Escaping the Malthusian Trap: Technology and regulation to feed the world

Posted in: Energy and environmental policy, Evidence and policymaking, Food and agriculture, Science and research policy

Professor Rod Scott is Professor of Plant Molecular Biology in the University of Bath's Department of Biology & Biochemistry.

Thomas Malthus, an English political economist and demographer (who died in 1834, and is buried in Bath Abbey), first addressed the problem of population in his 1798 book An Essay on the Principle of Population. He believed that food production could not keep pace with population growth: “The power of population is indefinitely greater than the power in the earth to produce subsistence for man". The result? A Malthusian catastrophe: starvation and an existential threat to the fabric of society, since the poor majority will suffer most and rebel.
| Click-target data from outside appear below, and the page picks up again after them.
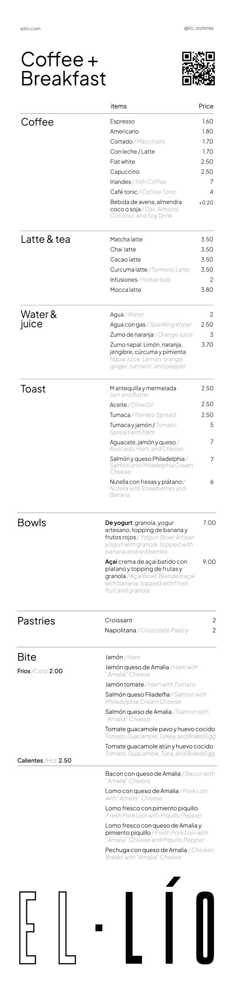
Task: Click the Water & juice heading
Action: 38,319
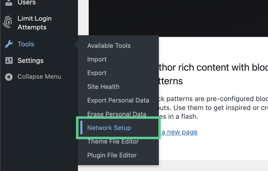
Task: Open the Import tool
Action: click(97, 59)
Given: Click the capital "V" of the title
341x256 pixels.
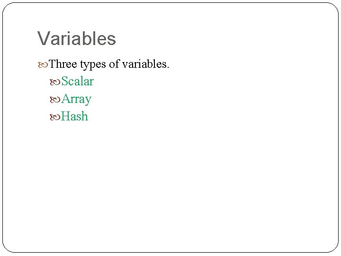Looking at the screenshot, I should [x=44, y=38].
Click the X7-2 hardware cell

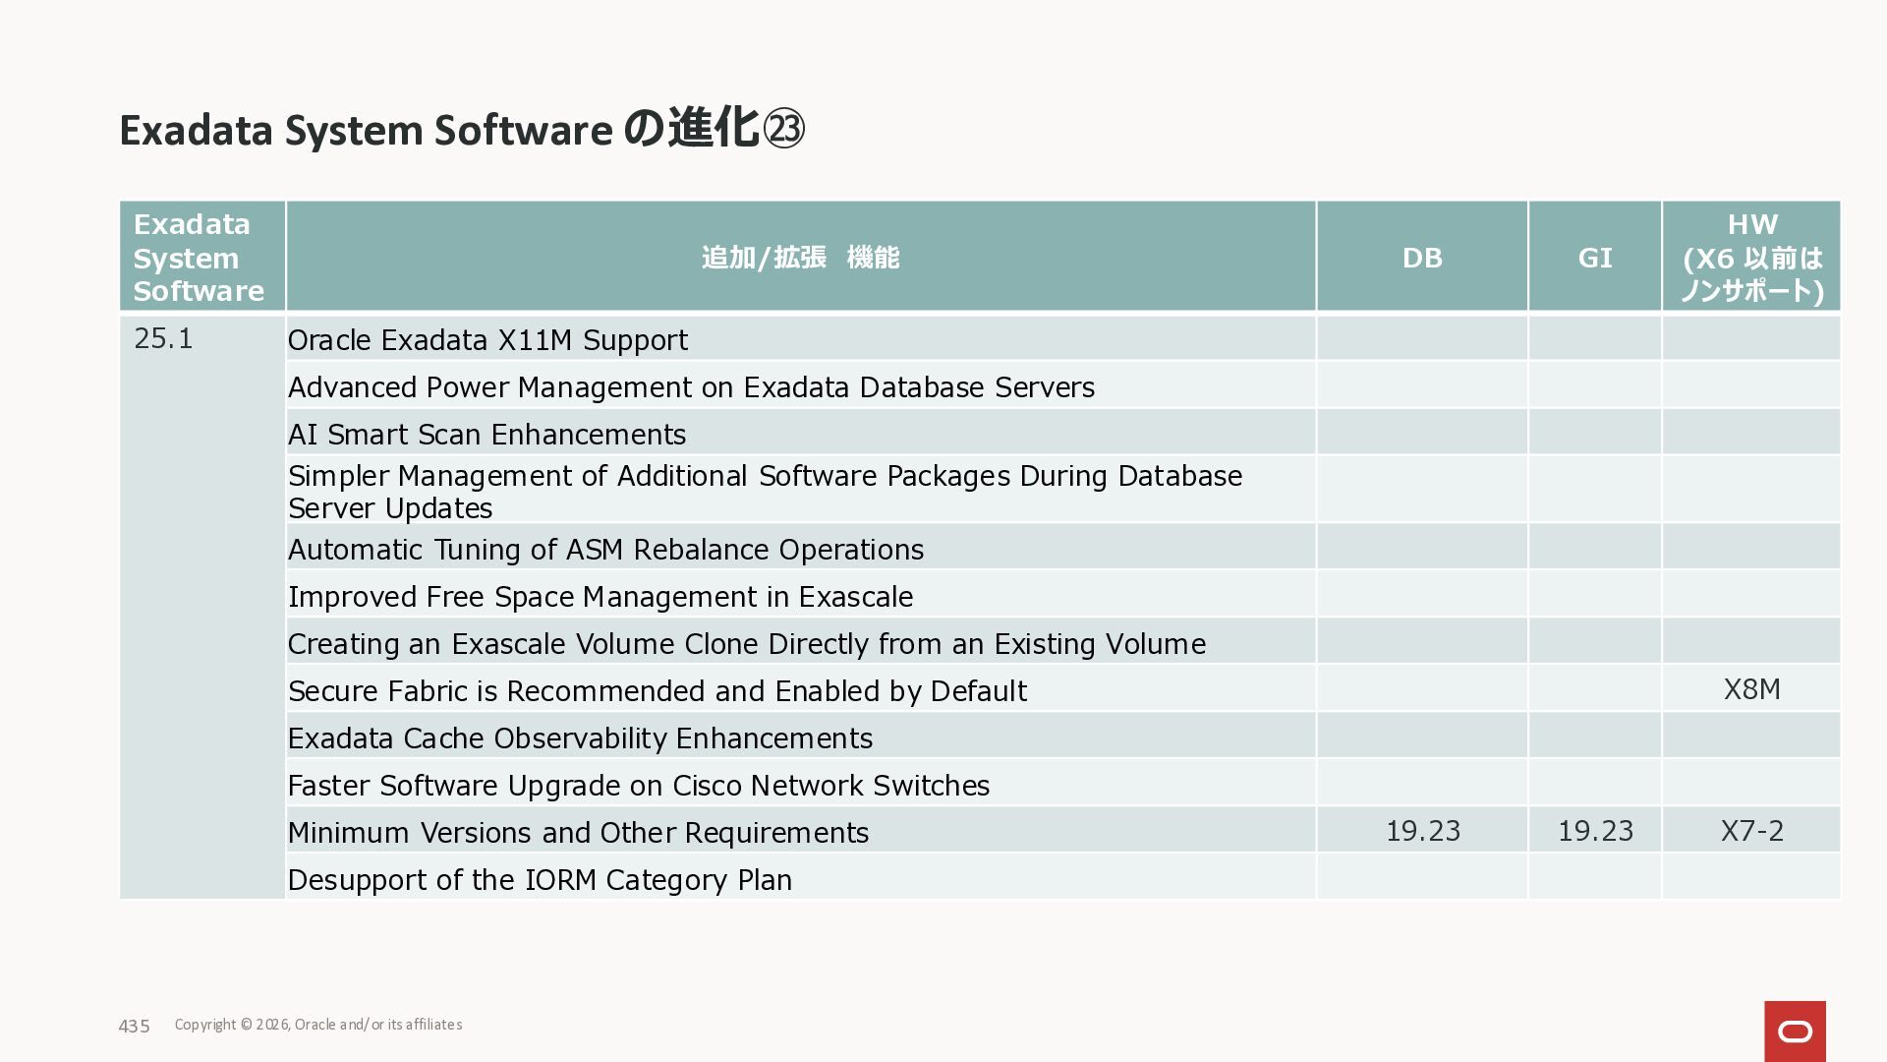pos(1751,831)
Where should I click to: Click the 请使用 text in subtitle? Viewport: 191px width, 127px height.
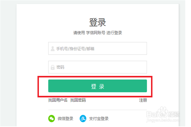click(x=79, y=33)
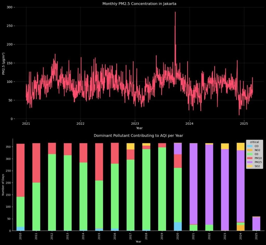Click the legend title 'critical'
This screenshot has width=266, height=245.
254,142
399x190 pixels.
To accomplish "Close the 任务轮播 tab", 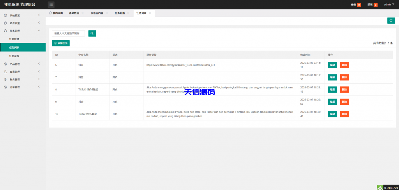I will coord(128,13).
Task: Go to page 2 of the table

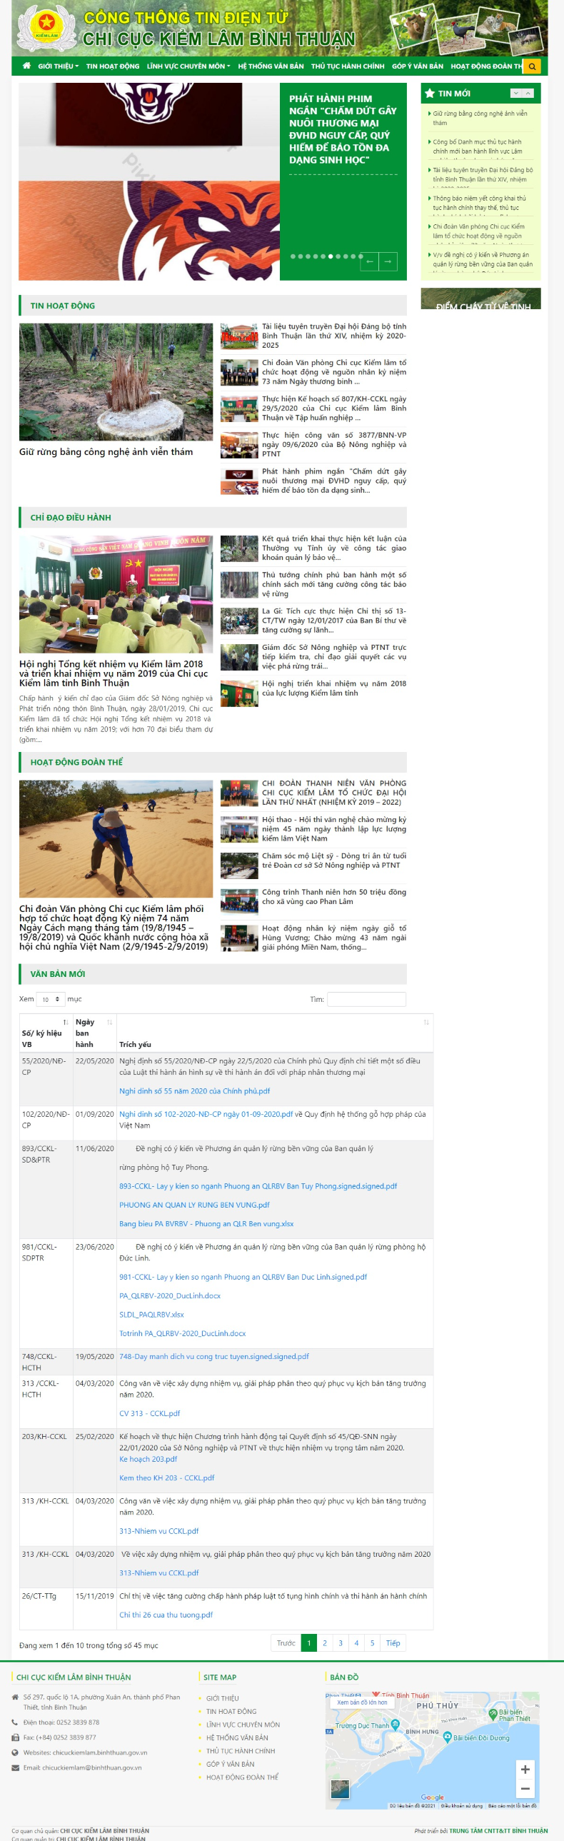Action: [x=325, y=1642]
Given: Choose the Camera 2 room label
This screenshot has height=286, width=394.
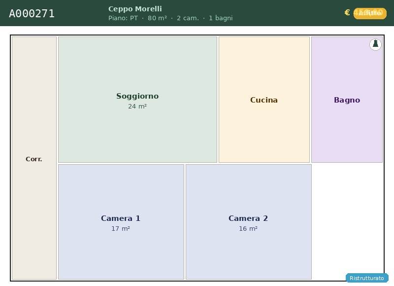Looking at the screenshot, I should click(x=248, y=218).
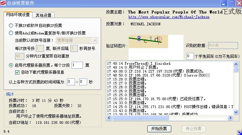
Task: Select 启用代理服务器投票 radio option
Action: tap(11, 65)
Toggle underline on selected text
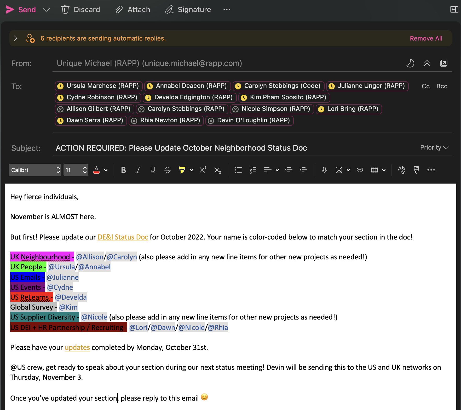 [153, 170]
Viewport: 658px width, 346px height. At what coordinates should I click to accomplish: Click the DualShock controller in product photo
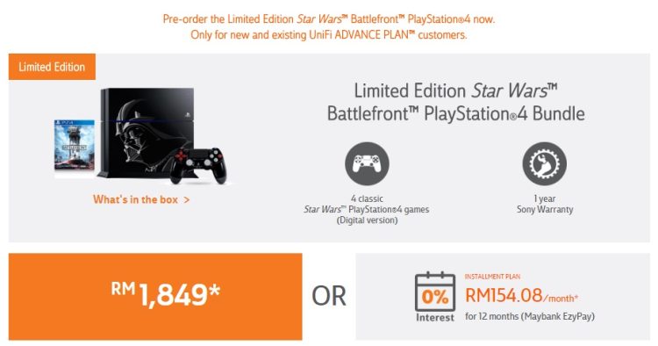point(198,165)
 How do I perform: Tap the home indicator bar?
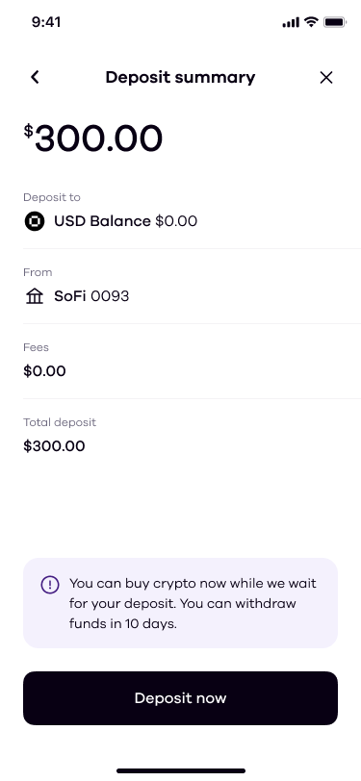(181, 770)
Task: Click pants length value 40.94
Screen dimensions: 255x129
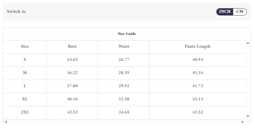Action: point(198,60)
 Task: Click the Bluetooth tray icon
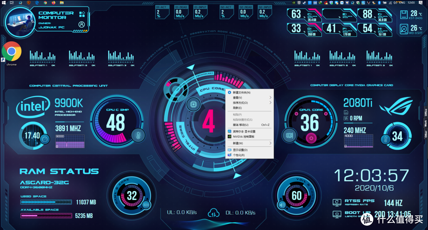[379, 2]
Malthus made an observation that directly connects agricultural innovation and population growth. Numerous improvements in agriculture, even before Malthus’ time, have led to increased food supply – but he saw that these gains were only temporary. They were quickly wiped out by population growth, restoring the per capita production level to the status quo – except, crucially, with an increased population load. The Malthusian trap suggests that humanity inevitably sacrifices prosperity for population growth, or population growth inevitably consumes prosperity.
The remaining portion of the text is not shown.